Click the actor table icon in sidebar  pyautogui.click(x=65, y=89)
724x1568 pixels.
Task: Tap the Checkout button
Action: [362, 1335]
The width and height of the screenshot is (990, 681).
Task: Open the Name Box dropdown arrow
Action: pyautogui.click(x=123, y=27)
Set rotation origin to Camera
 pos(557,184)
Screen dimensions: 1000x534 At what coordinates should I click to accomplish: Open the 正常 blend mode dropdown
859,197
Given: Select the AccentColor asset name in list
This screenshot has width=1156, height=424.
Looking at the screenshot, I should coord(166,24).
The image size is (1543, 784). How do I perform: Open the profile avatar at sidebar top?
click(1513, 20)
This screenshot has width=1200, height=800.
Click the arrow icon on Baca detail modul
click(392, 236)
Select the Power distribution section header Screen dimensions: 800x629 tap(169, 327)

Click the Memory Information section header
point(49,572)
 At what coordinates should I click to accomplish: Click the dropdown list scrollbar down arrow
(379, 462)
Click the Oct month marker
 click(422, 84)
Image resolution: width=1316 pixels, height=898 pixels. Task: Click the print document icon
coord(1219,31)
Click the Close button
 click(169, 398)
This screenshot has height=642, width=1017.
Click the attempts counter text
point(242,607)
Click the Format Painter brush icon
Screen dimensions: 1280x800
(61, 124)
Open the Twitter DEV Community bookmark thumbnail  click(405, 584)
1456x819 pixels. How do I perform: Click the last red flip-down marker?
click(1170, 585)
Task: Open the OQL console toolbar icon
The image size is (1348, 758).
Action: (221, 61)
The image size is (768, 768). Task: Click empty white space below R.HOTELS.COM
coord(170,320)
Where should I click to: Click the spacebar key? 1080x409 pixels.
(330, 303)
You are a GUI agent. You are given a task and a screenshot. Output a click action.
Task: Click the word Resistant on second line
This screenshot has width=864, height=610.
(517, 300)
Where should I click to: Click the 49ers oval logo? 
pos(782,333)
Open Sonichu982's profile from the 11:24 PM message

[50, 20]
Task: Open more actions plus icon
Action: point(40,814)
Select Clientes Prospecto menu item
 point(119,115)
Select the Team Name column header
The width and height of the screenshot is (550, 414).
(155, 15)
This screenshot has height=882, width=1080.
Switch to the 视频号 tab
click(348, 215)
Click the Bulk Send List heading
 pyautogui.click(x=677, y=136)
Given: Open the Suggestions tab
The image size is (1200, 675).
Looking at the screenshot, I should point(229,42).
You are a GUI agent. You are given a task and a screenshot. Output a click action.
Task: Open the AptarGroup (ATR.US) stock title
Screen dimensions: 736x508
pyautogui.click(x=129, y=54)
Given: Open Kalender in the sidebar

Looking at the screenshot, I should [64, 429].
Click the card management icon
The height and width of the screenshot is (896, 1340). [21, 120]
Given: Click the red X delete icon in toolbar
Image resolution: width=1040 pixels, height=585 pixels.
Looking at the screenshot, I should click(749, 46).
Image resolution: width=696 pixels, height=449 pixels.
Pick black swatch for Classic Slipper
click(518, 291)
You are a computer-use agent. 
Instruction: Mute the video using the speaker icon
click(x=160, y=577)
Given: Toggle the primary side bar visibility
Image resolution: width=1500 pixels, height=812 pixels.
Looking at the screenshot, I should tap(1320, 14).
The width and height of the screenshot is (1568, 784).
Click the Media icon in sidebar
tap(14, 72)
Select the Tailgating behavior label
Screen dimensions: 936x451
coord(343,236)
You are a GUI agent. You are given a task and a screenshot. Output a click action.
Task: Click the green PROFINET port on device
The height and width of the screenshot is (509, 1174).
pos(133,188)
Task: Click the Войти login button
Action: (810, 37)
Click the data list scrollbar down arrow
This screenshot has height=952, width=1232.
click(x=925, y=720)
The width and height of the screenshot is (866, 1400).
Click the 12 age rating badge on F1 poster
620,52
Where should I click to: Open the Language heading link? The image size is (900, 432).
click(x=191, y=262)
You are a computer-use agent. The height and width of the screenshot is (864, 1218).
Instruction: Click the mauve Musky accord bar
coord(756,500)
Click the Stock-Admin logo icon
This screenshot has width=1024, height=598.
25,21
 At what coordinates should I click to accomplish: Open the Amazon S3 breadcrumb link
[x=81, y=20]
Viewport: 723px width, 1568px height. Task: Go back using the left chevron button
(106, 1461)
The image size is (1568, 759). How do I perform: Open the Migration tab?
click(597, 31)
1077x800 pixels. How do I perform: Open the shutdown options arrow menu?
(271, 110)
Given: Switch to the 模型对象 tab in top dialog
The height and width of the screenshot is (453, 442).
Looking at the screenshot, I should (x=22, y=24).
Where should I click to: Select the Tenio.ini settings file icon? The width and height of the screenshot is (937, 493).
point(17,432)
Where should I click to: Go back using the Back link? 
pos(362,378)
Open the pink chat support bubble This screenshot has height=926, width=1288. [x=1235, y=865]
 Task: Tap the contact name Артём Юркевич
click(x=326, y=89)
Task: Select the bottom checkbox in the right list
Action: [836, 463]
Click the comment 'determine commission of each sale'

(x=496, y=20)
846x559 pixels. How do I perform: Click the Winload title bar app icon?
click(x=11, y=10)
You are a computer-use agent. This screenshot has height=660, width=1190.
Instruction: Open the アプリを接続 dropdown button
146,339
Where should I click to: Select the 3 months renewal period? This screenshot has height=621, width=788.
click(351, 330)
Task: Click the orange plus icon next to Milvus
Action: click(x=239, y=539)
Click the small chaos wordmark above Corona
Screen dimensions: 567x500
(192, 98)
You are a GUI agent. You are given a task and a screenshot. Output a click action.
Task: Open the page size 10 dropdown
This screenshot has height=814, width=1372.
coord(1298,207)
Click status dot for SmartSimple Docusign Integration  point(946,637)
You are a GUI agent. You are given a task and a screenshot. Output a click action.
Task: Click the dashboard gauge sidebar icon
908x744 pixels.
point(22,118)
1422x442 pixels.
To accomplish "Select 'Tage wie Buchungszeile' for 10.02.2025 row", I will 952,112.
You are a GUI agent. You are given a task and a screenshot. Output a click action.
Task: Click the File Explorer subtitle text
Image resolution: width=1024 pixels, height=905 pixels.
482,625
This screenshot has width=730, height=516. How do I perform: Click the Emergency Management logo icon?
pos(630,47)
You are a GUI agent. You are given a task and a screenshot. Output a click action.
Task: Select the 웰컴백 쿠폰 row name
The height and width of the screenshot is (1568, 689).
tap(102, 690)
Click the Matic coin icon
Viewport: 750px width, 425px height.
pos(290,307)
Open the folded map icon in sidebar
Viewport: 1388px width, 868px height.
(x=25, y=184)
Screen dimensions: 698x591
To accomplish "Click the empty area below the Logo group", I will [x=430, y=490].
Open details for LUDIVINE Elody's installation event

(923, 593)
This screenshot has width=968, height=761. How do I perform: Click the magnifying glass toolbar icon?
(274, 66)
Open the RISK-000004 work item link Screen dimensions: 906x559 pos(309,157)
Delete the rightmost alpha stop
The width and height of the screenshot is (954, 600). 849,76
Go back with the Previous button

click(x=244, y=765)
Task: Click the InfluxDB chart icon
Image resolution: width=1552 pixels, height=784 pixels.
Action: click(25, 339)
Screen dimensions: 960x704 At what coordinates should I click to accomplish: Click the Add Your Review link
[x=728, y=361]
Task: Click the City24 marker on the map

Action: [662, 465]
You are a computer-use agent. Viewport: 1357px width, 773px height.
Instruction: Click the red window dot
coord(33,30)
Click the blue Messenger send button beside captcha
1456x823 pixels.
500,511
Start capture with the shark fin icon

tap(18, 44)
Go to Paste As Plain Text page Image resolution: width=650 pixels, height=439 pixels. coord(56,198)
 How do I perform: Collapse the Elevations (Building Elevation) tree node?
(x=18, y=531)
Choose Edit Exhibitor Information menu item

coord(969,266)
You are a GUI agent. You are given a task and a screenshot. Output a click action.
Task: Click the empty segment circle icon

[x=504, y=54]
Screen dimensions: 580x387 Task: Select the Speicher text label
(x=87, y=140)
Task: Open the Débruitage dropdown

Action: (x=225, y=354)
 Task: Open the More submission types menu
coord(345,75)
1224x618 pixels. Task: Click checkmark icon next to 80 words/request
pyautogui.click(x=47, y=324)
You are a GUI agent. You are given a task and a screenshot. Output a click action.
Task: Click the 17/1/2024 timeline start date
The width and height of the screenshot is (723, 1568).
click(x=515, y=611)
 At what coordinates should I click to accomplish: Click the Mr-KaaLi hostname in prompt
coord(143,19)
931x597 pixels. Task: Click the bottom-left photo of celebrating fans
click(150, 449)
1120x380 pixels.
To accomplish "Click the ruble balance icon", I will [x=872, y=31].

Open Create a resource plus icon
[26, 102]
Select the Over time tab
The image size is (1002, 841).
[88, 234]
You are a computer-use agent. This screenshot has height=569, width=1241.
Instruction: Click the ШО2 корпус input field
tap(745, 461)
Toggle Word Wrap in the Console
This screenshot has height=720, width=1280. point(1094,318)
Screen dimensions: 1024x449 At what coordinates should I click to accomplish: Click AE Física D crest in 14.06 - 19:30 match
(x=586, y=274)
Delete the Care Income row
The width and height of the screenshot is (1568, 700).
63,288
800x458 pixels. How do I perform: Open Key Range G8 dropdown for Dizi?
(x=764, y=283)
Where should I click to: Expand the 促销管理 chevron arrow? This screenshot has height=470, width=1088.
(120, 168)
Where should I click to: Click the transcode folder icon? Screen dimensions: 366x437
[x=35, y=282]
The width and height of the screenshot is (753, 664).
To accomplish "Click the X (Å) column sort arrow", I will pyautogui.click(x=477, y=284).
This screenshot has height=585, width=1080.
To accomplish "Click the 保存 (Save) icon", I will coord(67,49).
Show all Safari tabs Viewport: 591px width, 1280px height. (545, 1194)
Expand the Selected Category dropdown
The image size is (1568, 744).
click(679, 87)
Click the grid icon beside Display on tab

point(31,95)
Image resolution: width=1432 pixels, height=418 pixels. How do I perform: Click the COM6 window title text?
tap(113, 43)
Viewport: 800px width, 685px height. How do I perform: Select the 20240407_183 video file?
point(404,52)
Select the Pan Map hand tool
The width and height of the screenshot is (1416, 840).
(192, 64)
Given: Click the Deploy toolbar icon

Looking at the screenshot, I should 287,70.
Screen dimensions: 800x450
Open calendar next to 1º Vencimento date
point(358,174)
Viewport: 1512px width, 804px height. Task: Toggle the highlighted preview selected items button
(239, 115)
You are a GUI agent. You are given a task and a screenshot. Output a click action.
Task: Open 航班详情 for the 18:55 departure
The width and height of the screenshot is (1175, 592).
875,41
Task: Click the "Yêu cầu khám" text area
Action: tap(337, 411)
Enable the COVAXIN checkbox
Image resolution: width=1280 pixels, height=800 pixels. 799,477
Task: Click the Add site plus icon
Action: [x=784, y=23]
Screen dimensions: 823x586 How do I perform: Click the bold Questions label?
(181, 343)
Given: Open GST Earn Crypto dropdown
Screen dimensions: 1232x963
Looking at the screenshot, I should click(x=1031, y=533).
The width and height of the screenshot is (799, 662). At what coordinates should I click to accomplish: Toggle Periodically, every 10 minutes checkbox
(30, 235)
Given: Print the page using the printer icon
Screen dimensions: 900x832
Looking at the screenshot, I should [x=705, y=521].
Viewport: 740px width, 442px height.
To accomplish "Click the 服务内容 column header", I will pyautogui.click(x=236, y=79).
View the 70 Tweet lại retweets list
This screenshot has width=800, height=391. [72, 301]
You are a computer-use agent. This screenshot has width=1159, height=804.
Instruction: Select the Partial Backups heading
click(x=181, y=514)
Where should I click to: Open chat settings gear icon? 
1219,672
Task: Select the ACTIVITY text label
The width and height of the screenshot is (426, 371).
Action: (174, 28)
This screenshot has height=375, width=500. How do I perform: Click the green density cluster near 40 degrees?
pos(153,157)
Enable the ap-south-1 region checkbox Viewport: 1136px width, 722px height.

→ Exercise requirements: Above are some records; copy exactly the lines from the one with "Click the Format Painter brush icon" through the one with "Given: Click the red X delete icon in toolbar", both included, and no others.

→ The completed task:
Click the Format Painter brush icon
Screen dimensions: 1280x800
(61, 124)
Open the Twitter DEV Community bookmark thumbnail  click(405, 584)
1456x819 pixels. How do I perform: Click the last red flip-down marker?
click(1170, 585)
Task: Open the OQL console toolbar icon
The image size is (1348, 758).
Action: (221, 61)
The image size is (768, 768). Task: Click empty white space below R.HOTELS.COM
coord(170,320)
Where should I click to: Click the spacebar key? 1080x409 pixels.
(330, 303)
You are a GUI agent. You are given a task and a screenshot. Output a click action.
Task: Click the word Resistant on second line
This screenshot has width=864, height=610.
(517, 300)
Where should I click to: Click the 49ers oval logo? 
pos(782,333)
Open Sonichu982's profile from the 11:24 PM message

[50, 20]
Task: Open more actions plus icon
Action: point(40,814)
Select Clientes Prospecto menu item
 point(119,115)
Select the Team Name column header
The width and height of the screenshot is (550, 414).
(155, 15)
This screenshot has height=882, width=1080.
Switch to the 视频号 tab
click(348, 215)
Click the Bulk Send List heading
 pyautogui.click(x=677, y=136)
Given: Open the Suggestions tab
The image size is (1200, 675).
Looking at the screenshot, I should point(229,42).
You are a GUI agent. You are given a task and a screenshot. Output a click action.
Task: Open the AptarGroup (ATR.US) stock title
Screen dimensions: 736x508
pyautogui.click(x=129, y=54)
Given: Open Kalender in the sidebar

Looking at the screenshot, I should [64, 429].
Click the card management icon
The height and width of the screenshot is (896, 1340). [21, 120]
Given: Click the red X delete icon in toolbar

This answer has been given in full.